Passive vs. Active Components
As you have figured out by now, there are many different types of electronic components, and you must be familiar with all of these. They all act differently with reference to voltage, current, temperature, pressure, and other outside influences. In order to make learning electronic components easier, they have been divided into two categories:
While possibly not the best definition, the key difference between active and passive components, is that active components have the ability to produce gain, or amplify a signal, and passive components do not. Some would argue that a component's ability to switch a signal makes it an active component, but I don't see a toggle switch as being active. I may modify this definition later, but for now, this one is enough for you to grasp the concept.
So far, all the components we have discussed are resistors, capacitors, and coils. These are passive components. Now we are going to begin learning about active components.
Some examples of Active components include Vacuum Tubes, Transistors, Integrated Circuits, etc. We will first study Vacuum tubes, as they are a fundamental building block in the understanding of other active components.
Many "modern" schools today are skipping right over tubes. I plan on EMPHASIZING them, as I see them as still a very viable and cutting edge technology. There are new tubes being developed and used every day, because up 'till now, we simply haven't found a device which is more capable of linear amplification at high power and high frequency levels. Some examples would be the klystron, magnetron, Inductive Output Tube (IOT), Traveling Wave Tube (TWT) et al. There have also been leaps and bounds in nanotube technology, and lasers still use tubes as well.
I'll be willing to bet that you have at LEAST 1 vacuum tube devices that you use on a regular basis in your home right now! You probably cook meals in a Microwave Oven, which uses a magnetron. In some cases, your TV or possibly your computer monitor may also have a Cathode Ray Tube (CRT). And should we, someday, find a way to replicate food or transport people as in "Star Trek", I believe it will be first developed using technology similar in nature to vacuum tubes.

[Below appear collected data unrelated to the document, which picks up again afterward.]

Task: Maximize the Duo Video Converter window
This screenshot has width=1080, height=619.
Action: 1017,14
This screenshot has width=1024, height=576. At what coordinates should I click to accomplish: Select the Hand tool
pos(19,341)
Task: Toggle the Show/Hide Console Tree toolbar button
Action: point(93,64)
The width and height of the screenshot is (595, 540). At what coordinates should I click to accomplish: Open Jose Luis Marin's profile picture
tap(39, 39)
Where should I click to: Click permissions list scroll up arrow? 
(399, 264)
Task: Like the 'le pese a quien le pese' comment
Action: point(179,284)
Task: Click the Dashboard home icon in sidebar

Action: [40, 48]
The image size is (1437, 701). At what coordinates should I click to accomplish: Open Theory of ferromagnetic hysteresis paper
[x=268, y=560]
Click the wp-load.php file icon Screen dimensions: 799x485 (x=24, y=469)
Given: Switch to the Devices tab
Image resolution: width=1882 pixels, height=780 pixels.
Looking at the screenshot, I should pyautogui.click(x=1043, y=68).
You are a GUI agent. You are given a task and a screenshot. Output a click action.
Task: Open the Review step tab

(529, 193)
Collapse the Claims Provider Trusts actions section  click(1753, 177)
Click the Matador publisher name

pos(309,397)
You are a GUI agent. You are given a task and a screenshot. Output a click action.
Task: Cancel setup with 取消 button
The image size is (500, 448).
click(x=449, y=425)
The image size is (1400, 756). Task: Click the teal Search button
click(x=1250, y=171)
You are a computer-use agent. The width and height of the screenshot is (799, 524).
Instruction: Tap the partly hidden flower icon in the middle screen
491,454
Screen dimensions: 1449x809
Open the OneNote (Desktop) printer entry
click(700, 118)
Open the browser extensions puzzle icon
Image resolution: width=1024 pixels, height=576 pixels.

Now some might say that these are the exception, not the rule - that the majority of electronics jobs will never require tube knowledge. I concur, but submit that if you want to make the big bucks - you have to be a specialist, and specialists deal in cutting edge technology - many of which require tube knowledge. Satellites going into orbit still typically use Traveling Wave Tubes, not transistors for their main power amplifier stages.